## What you will do
Transcribe each of the following records exactly as they appear, line for line.

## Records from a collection
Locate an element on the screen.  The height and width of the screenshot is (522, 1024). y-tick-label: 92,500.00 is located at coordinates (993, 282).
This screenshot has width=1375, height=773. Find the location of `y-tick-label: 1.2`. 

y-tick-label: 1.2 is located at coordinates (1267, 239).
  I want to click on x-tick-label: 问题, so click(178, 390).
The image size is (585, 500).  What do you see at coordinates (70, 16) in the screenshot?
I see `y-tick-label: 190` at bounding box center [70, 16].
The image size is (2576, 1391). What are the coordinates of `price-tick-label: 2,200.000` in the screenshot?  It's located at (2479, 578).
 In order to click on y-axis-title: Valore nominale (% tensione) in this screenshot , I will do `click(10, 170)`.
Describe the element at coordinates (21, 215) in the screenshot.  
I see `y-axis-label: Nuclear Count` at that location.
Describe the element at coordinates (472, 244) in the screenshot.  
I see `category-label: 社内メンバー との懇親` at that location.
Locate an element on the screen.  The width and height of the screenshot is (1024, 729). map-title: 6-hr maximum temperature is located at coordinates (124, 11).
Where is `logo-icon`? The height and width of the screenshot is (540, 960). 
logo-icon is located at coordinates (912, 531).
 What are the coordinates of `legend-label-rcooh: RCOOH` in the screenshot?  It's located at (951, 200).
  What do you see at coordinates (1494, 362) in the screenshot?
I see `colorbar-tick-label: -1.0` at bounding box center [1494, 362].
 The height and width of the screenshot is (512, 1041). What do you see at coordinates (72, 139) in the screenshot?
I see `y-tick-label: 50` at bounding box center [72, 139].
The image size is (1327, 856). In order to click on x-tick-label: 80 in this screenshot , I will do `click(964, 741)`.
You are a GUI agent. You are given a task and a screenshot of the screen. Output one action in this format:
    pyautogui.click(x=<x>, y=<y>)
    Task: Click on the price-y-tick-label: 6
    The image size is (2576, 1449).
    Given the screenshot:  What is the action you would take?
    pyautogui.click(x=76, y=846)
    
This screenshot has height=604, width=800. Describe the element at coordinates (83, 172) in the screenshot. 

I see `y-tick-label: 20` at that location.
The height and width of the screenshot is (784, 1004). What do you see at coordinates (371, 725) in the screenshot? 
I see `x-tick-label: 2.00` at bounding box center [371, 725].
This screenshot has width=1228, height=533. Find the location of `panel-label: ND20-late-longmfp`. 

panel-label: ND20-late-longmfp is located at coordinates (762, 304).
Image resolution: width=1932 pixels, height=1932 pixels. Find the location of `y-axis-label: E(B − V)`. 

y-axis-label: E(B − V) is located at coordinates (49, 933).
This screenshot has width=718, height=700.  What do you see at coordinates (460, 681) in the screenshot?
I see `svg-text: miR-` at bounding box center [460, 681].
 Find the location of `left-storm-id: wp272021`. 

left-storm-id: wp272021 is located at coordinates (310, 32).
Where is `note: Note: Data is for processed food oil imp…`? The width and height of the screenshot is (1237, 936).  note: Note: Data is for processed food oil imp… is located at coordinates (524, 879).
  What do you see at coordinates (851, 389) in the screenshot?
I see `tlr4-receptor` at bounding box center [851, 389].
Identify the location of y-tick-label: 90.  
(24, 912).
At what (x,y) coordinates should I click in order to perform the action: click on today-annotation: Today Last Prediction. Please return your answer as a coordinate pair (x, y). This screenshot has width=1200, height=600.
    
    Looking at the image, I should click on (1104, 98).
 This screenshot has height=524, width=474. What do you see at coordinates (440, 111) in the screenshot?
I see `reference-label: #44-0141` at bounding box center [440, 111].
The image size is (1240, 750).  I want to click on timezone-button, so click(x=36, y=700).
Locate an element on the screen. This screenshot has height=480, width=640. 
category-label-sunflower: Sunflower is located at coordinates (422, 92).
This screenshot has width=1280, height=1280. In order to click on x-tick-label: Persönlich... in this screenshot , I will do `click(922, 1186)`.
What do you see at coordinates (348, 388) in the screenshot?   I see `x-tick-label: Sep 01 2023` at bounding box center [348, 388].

## Your response
Locate an element on the screen.  The height and width of the screenshot is (522, 1024). y-tick-label: 92,500.00 is located at coordinates (993, 282).
This screenshot has width=1375, height=773. Find the location of `y-tick-label: 1.2`. 

y-tick-label: 1.2 is located at coordinates (1267, 239).
  I want to click on x-tick-label: 问题, so click(178, 390).
The image size is (585, 500).  What do you see at coordinates (70, 16) in the screenshot?
I see `y-tick-label: 190` at bounding box center [70, 16].
The image size is (2576, 1391). What are the coordinates of `price-tick-label: 2,200.000` in the screenshot?  It's located at (2479, 578).
 In order to click on y-axis-title: Valore nominale (% tensione) in this screenshot , I will do `click(10, 170)`.
Describe the element at coordinates (21, 215) in the screenshot.  
I see `y-axis-label: Nuclear Count` at that location.
Describe the element at coordinates (472, 244) in the screenshot.  
I see `category-label: 社内メンバー との懇親` at that location.
Locate an element on the screen.  The width and height of the screenshot is (1024, 729). map-title: 6-hr maximum temperature is located at coordinates (124, 11).
Where is `logo-icon`? The height and width of the screenshot is (540, 960). 
logo-icon is located at coordinates (912, 531).
 What are the coordinates of `legend-label-rcooh: RCOOH` in the screenshot?  It's located at (951, 200).
  What do you see at coordinates (1494, 362) in the screenshot?
I see `colorbar-tick-label: -1.0` at bounding box center [1494, 362].
 The height and width of the screenshot is (512, 1041). What do you see at coordinates (72, 139) in the screenshot?
I see `y-tick-label: 50` at bounding box center [72, 139].
The image size is (1327, 856). In order to click on x-tick-label: 80 in this screenshot , I will do `click(964, 741)`.
You are a GUI agent. You are given a task and a screenshot of the screen. Output one action in this format:
    pyautogui.click(x=<x>, y=<y>)
    Task: Click on the price-y-tick-label: 6
    The image size is (2576, 1449).
    Given the screenshot:  What is the action you would take?
    pyautogui.click(x=76, y=846)
    
This screenshot has height=604, width=800. Describe the element at coordinates (83, 172) in the screenshot. 

I see `y-tick-label: 20` at that location.
The height and width of the screenshot is (784, 1004). What do you see at coordinates (371, 725) in the screenshot? 
I see `x-tick-label: 2.00` at bounding box center [371, 725].
This screenshot has width=1228, height=533. Find the location of `panel-label: ND20-late-longmfp`. 

panel-label: ND20-late-longmfp is located at coordinates (762, 304).
Image resolution: width=1932 pixels, height=1932 pixels. Find the location of `y-axis-label: E(B − V)`. 

y-axis-label: E(B − V) is located at coordinates (49, 933).
This screenshot has width=718, height=700.  What do you see at coordinates (460, 681) in the screenshot?
I see `svg-text: miR-` at bounding box center [460, 681].
 Find the location of `left-storm-id: wp272021`. 

left-storm-id: wp272021 is located at coordinates (310, 32).
Where is `note: Note: Data is for processed food oil imp…`? The width and height of the screenshot is (1237, 936).  note: Note: Data is for processed food oil imp… is located at coordinates (524, 879).
  What do you see at coordinates (851, 389) in the screenshot?
I see `tlr4-receptor` at bounding box center [851, 389].
Identify the location of y-tick-label: 90.  
(24, 912).
At what (x,y) coordinates should I click in order to perform the action: click on today-annotation: Today Last Prediction. Please return your answer as a coordinate pair (x, y). This screenshot has width=1200, height=600.
    
    Looking at the image, I should click on (1104, 98).
 This screenshot has height=524, width=474. What do you see at coordinates (440, 111) in the screenshot?
I see `reference-label: #44-0141` at bounding box center [440, 111].
The image size is (1240, 750).  I want to click on timezone-button, so click(x=36, y=700).
Locate an element on the screen. This screenshot has height=480, width=640. 
category-label-sunflower: Sunflower is located at coordinates (422, 92).
This screenshot has width=1280, height=1280. In order to click on x-tick-label: Persönlich... in this screenshot , I will do `click(922, 1186)`.
What do you see at coordinates (348, 388) in the screenshot?   I see `x-tick-label: Sep 01 2023` at bounding box center [348, 388].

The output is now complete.